The decision of the Yar'Adua Administration to refurbish the existing rail lines in the country rather than build a new standard gauge double track line is a massive miscalculation that is designed to achieve two objectives. Waste colossal sums of money and ensure that we do not have a functional railway system, objectives that have been sustained by successive regimes for the past twenty-five years.
I sometimes listen to beer parlour analysis where I am offered two reasons why the Nigerian railways has been killed and sustained in the mortuary for three decades. One reason, I am told, is that a powerful cabal of Hausa business men who own an enormous number of lorries and trailers that transit goods, have since the days when Ibrahim Dasuki was Chairman of the Railway Corporation, decided that the railways will never function again. The second reason is that the band of Igbo businessmen who operate what we Nigerians call luxury buses agree that railways must never be revived.
The decision not to build a new rail system is part of the negation of the Obasanjo legacy. It will be recalled that just before leaving office, Obasanjo had signed a $8.3 billion contract with a Chinese firm called China Civil Engineering Construction Corporation to build a new standard gauge double track rail line from Lagos to Kano through Abuja. The idea was excellent but the contract from all indications was grossly inflated. In addition, it was wrong for Obasanjo to issue a massive contract just before leaving office thereby tying the hands of the new administration with a burden that they had not planned or bargained for.
This was probably the reason for the repudiation of the contract by the Yar'Adua Administration, although $250 million had already been paid to the Chinese. The government now wants to refurbish the rickety old line by cutting and straightening the excessive sharp bends that create conditions for frequent derailing and level out some of the sharp gradients on the track.
Government is seriously misguided in taking this decision. First, the line is a small gauge abandoned by most countries except South Africa. This makes the procurement of engines and rolling stock very expensive as the country becomes dependent on special orders from a narrow source. Secondly, the track itself is dead. Most of it was placed in 1933 as second hand tracks when Britain upgraded its track from 60 to 80 pounds weight in that year. As the life span of rail track is 80 years, the whole line has expired and the idea of refurbishing it is nonsensical.
In addition, the railway bridges have become unsafe due to rust, the long period of non-maintenance and diversion of rivers. The decision of government to parcel out the refurbishment to small companies with no track record in the railway industry also means that the desired aim is to fail in bringing back railways to Nigeria and Nigerians.
The massive contracts for the said refurbishment are rumoured to be the future source for funding the rigging of the 2011 elections and the objective appears to be to help PDP rather than bring back the railways. Given the eloquent testimonies that President Yar'Adua has offered on the massive positive role a functional railway system could play in providing cheap, efficient and ecologically friendly transport for goods and persons, it is unfortunate that the vision is being scarified for selfish purposes.

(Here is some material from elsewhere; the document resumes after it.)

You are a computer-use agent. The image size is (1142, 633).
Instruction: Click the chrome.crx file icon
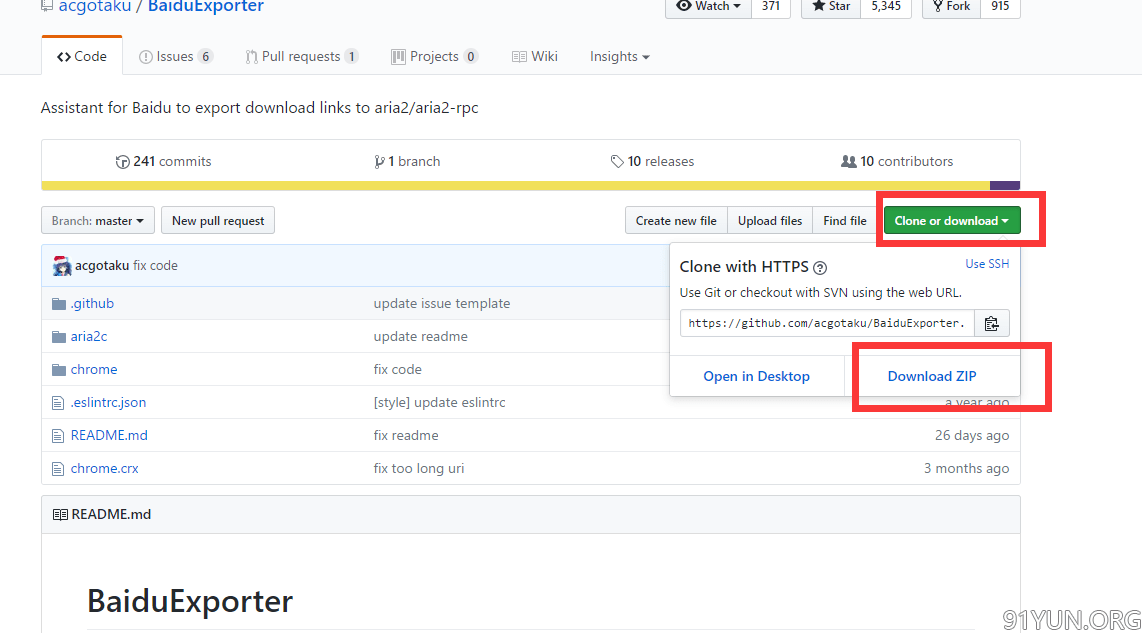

The most reasonable approach would have been to renegotiate the contract sum downwards with the Chinese. Indeed, the Chinese company has a good record of having built railways in a number of African countries. It appears that part of the reason for the inflated contract apart from the usual percentage settlement was that Obasanjo wanted over a thousand kilometres of rail track laid in less than eight years.
By negotiating larger contracts, the payoff is larger. The normal tradition for railway development given its large capital outlay is to spread it over time and proceed from the coast to the hinterland. If the Yar'Adua regime can commit itself to just building the first tranche of the rail line, even if it is just from Lagos to Ibadan in the next twenty months, and the next government commits to building between one and two hundred kilometres every year, we will end up with a modern, countrywide and functional railway system in about fifteen years. Yar'Adua's first tranche will become part of our positive history. Can someone advise the President to get us out of the trap of refurbishing the pockets of PDP politicians in the name of a railway project that is designed to fail?